--- Input Enclosed Below ---

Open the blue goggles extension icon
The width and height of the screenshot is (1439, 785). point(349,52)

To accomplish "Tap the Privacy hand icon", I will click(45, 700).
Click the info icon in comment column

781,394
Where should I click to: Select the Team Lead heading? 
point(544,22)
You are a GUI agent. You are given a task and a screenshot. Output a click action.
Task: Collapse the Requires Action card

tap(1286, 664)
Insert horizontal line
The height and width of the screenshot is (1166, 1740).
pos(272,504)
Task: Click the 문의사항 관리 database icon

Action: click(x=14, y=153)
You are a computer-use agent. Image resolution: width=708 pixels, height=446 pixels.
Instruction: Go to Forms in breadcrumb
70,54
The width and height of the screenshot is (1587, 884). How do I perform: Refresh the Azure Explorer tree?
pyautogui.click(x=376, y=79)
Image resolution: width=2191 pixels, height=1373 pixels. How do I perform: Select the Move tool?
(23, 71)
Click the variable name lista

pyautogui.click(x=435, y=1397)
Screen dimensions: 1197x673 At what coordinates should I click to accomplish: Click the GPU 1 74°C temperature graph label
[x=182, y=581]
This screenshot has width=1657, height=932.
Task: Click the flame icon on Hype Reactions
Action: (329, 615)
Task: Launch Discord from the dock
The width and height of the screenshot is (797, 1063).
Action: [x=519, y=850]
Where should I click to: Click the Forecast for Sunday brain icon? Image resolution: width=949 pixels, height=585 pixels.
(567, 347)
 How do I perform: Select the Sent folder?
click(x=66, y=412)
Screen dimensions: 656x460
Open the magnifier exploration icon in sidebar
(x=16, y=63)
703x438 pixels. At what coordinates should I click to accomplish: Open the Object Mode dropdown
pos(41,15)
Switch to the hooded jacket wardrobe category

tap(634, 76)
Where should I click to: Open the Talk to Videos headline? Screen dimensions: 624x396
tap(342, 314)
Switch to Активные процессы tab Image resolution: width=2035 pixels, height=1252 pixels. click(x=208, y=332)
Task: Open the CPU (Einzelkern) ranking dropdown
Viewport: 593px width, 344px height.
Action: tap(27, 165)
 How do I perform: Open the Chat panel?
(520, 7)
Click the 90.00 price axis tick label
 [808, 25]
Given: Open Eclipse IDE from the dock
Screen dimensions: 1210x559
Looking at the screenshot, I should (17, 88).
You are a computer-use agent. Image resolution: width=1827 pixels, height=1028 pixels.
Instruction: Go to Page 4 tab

--- End of Enclosed Input ---

Filter the entries and copy each line with "agent".

* [Task result]:
You are a GUI agent. You are given a task and a screenshot. Output a click action.
You are a computer-use agent. Image resolution: width=708 pixels, height=446 pixels.
You are a computer-use agent. Image resolution: width=1827 pixels, height=1028 pixels.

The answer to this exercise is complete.